Examples

2D Deconvolution

Consider a single 2D image acquired with a confocal spinning disc microscope. The point spread function can be calculated analytically with the relevant microscope parameters. In order to find the optimal parameters for the deconvolution, several parameters are given as input in the parameter file.

The following parameter input file will result in 8 different deconvolutions of the image. The resulting 8 images will be saved to the folder given by the parameter "save_path" with the file name indicating the parameter combination used for the deconvolution. For single 2D images the most important parameter to determine is "lambda", although in some cases the value of "epsilon" can have a small impact as well.
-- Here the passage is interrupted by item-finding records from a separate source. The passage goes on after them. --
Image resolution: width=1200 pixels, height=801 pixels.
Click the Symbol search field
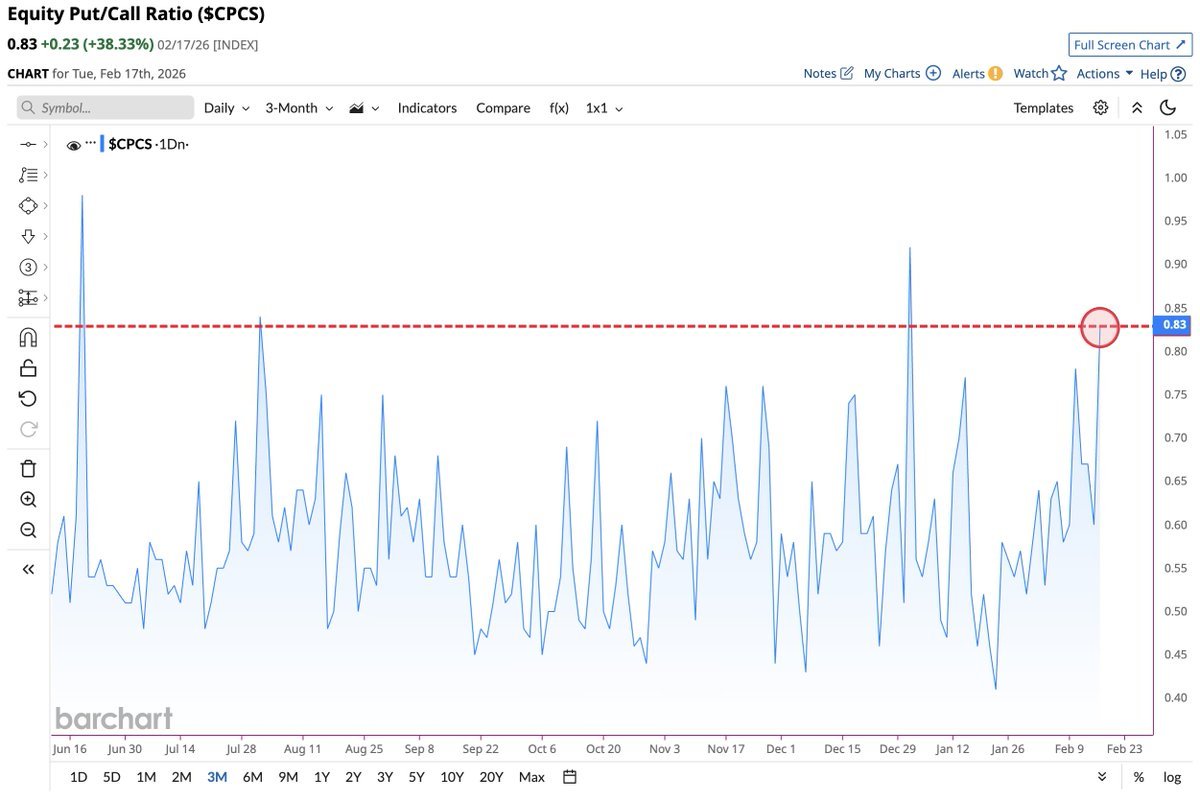pos(106,108)
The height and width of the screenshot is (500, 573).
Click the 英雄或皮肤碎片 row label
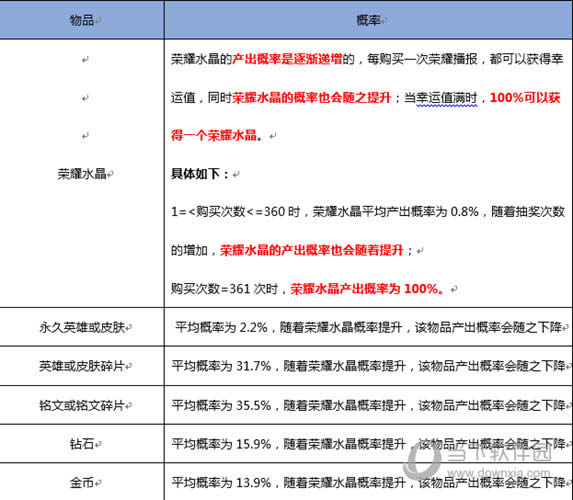(x=82, y=366)
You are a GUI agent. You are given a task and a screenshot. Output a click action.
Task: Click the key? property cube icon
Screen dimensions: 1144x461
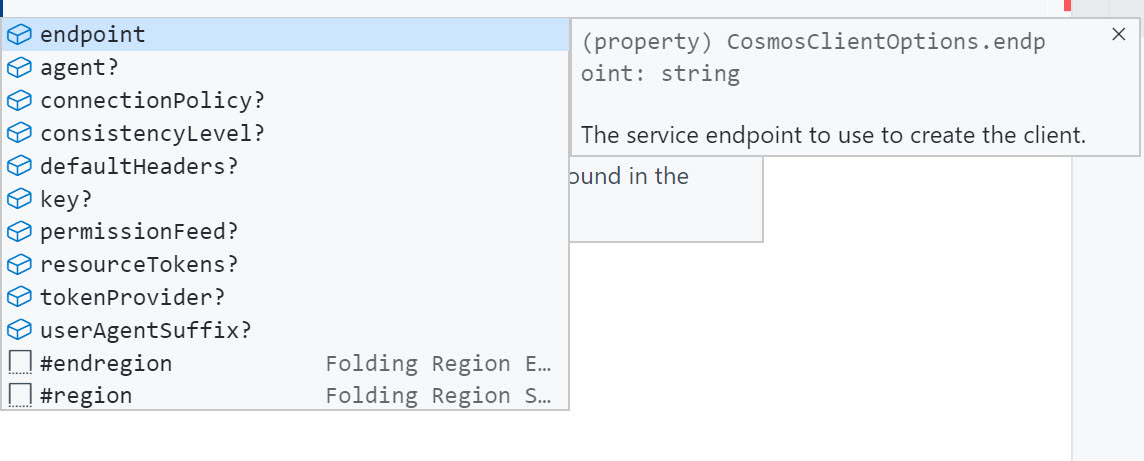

The same is true for the value of "max_iterations", which will sometimes give better results with a value of larger than 1.

{
  "psf":
  {
    "experimental": false,
    "location": "path/to/psf/psf.tif",
    "microscope_type": "confocal",
    "lambdaEx": 561,
    "lambdaEm": 583,
    "numAper": 1.46,
    "magObj": 100,
    "rindexObj": 1.518,
    "ccdSize": 6544.9,
    "dz": 0,
    "nslices": 1,
    "depth": 0,
    "rindexSp": 1.518,
    "nor": 0
  },
  "io":
  {
    "read_folder": false,
    "read_path": "data/2D/",
    "image_name": "example.tif",
    "save_path": "results/2D/"
  },
  "deconvolution":
  {
    "lambda": [
      0.5, 0.6, 0.7, 0.8
    ],
    "lambda_t": [
      0.0
    ],
    "epsilon": [
      0.001, 0.0001
    ],
    "max_iterations": 1,
    "delta": 1.0
  }
}

Once an appropriate parameter value is found, the parameters can of course be put individually as well.

2D Time-Dependent Deconvolution

For a time series, there is an extra parameter to determine "lambda_t". This parameter can also be looped over, i.e. the following parameter input file

{
  "psf":
  {
    "experimental": false,
    "location": "path/to/psf/psf.tif",
    "microscope_type": "confocal",
    "lambdaEx": 561,
    "lambdaEm": 609,
    "numAper": 1.46,
    "magObj": 100,
    "rindexObj": 1.518,
    "ccdSize": 6544.9,
    "dz": 0,
    "nslices": 1,
    "depth": 0,
    "rindexSp": 1.518,
    "nor": 0
  },
  "io":
  {
    "read_folder": false,
    "read_path": "data/time/",
    "image_name": "example_timeseries.tif",
    "save_path": "results/time/"
  },
  "deconvolution":
  {
    "lambda": [
      0.5, 0.6, 0.7
    ],
    "lambda_t": [
      0.0, 0.1, 0.2
    ],
    "epsilon": [
      0.001
    ],
    "max_iterations": 1,
    "delta": 1.0
  }
}

will result in 9 deconvolved time series.